"O Quarto de Jack" comove com olhar ingênuo sobre realidade cruel

Imagine o impacto de ser sequestrado e passar anos vivendo em um cubículo, em contato apenas com seu raptor e privado de qualquer laço com o mundo. Por mais que possamos refletir sobre isso, talvez nunca cheguemos nem perto de alguma noção sobre a experiência. Mesmo assim, só a possibilidade de nunca mais termos contato com o mundo que conhecemos já parece muito assustadora. Agora, tão assustadora quanto pode ser a sensação de nascer em um cativeiro e, só conhecendo aquele universo, ser colocado em liberdade e ter que encarar a nova realidade. O olhar de uma criança sobre essa situação é retratado pelo filme "O Quarto de Jack", indicado ao Oscar 2016.
O longa mostra a rotina de Joy (Brie Larson) e do filho Jack (Jacob Tremblay), que vivem em um cativeiro. Sequestrada há sete anos por um homem conhecido como Velho Nick (Sean Bridgers), Joy vive em um espaço minúsculo e sofre constantes abusos do raptor. Apesar da limitação imposta pelas paredes daquele quarto, ela tenta manter Velho Nick o mais distante possível do filho, fruto da relação que é obrigada a ter com o sequestrador.

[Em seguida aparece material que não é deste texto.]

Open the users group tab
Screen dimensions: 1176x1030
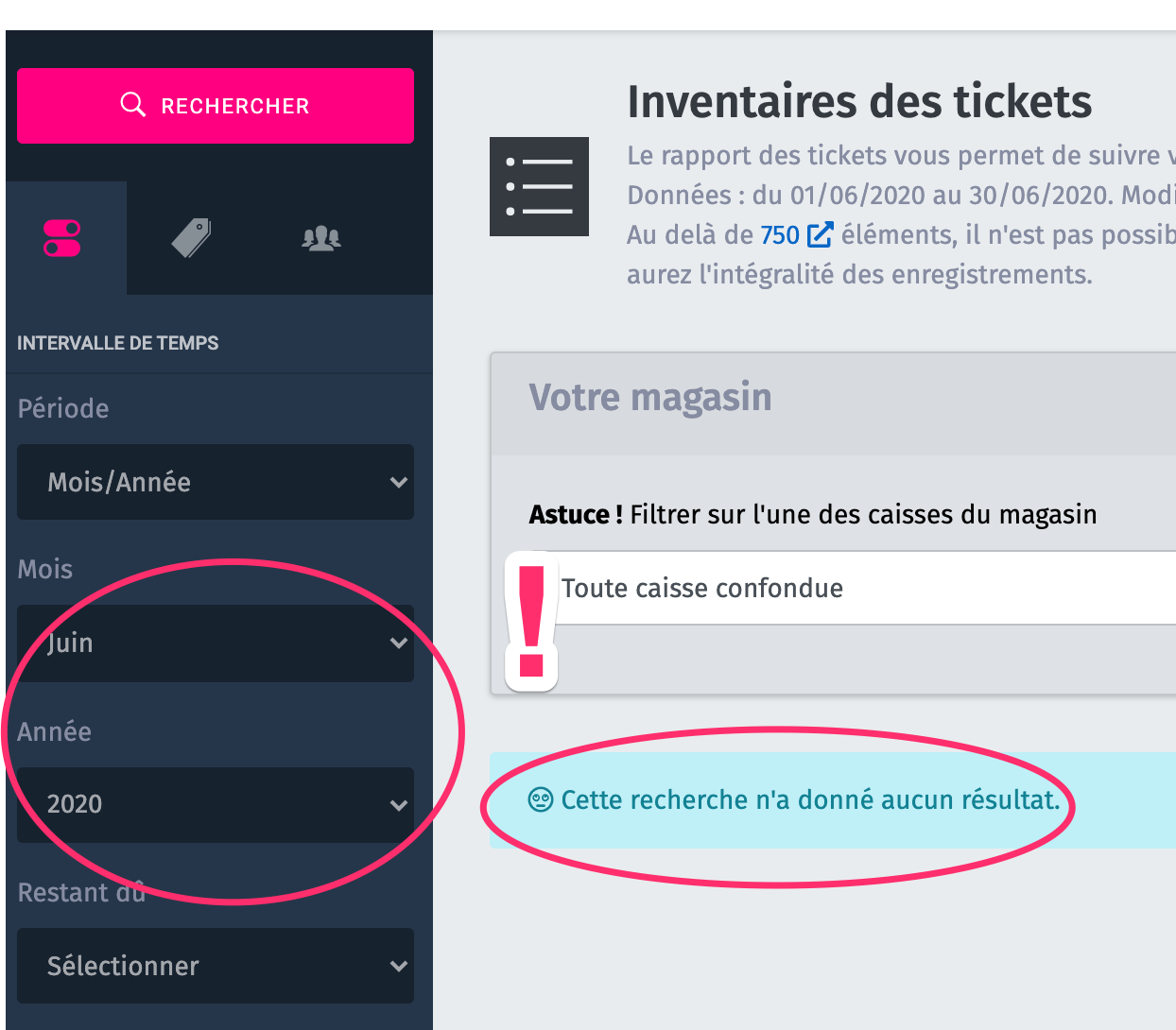321,238
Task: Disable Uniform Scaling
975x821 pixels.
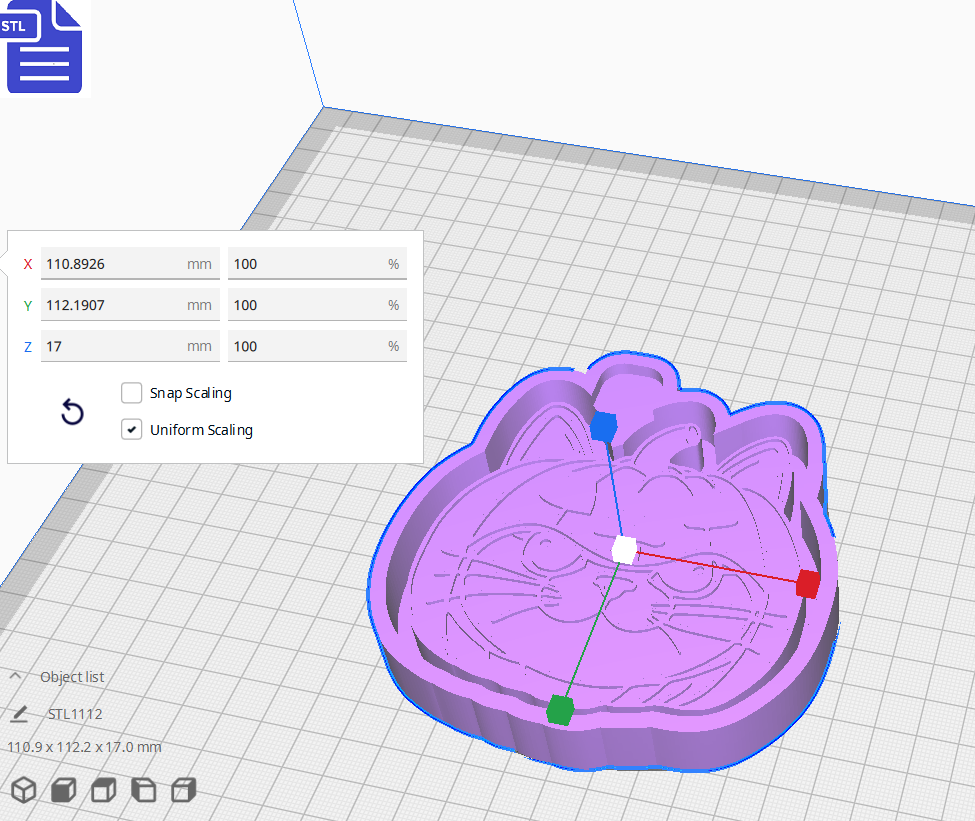Action: 131,430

Para amenizar a dura realidade, Joy cria um universo lúdico para o filho, que não tem noção nenhuma da existência do mundo fora do quarto. Assim, ela explica a Jack que aquele espaço concentra tudo que existe e que, do lado de fora, há apenas planetas e criaturas transmitidas pela televisão. Quando o menino completa cinco anos, a protagonista decide revelar a verdade ao filho e o convence a enganar Velho Nick para escaparem dali.
Livre do cativeiro, Jack segue as instruções da mãe e consegue pedir ajuda. Suas instruções fazem com que a polícia encontre o quarto em que ele e a mãe foram feitos reféns. Habituados a uma rotina e a um estilo de vida, Joy e Jack voltam para o convívio da família, mas descobrem que lidar com o mundo fora do quarto pode ser uma experiência igualmente sofrível. 

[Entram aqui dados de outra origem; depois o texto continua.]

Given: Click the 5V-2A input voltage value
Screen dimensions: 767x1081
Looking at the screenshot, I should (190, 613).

Dirigido por Lenny Abrahamson e baseado no livro da autora Emma Donoghue, que também é responsável pelo roteiro, "O Quarto de Jack" é uma produção pequena, mas de uma força imensa. Sua grande qualidade é a abordagem da história, feita a partir do olhar ingênuo do menino. Dividido em dois atos, o roteiro mostra, em um primeiro momento, a percepção daquela criança sobre a vida no cativeiro e a rotina com a mãe, além das visitas constantes do sequestrador. Em seguida, a trama parte para a adaptação do garoto e a descoberta de um mundo, até então, só visto pela televisão. 
A sensibilidade dos diálogos é o que faz toda a diferença no filme. Com um tema difícil, a história poderia ser conduzida de forma pesada, mas tudo e tratado com uma leveza surpreendente, sem deixar de lado o impacto da experiência vivida pelos personagens. Essa sutiliza também é pontuada pela direção, que constrói sequências emocionantes, utilizando efeitos de luz e enquadramentos claustrofóbicos para mostrar a vida no cativeiro.
Favorita ao Oscar de melhor atriz, Brie Larson é uma grata surpresa. Sua atuação dá o tom de muitas cenas e seu olhar desesperado e traumatizado conquista facilmente o espectador. Não será injusto se a estatueta vier para ela. O garoto, Jacob Tremblay, é o que mais emociona. Com ingenuidade e medo, o menino domina todas as cenas com um talento impressionante. Ainda há a ótima Joan Allen, vivendo a mãe de Joy, e uma pequena, porém marcante, participação de William H. Macy.
Com quatro indicações ao Oscar, "O Quarto de Jack" é um drama emocionante, capaz de levar às lágrimas o sujeito mais durão. Pequeno, o filme se sobressai e é um dos melhores na lista da premiação da Academia neste ano. A partir do olhar ingênuo de uma criança, conseguimos ter uma ideia, mesmo que mínima, sobre os efeitos de uma realidade devastadora.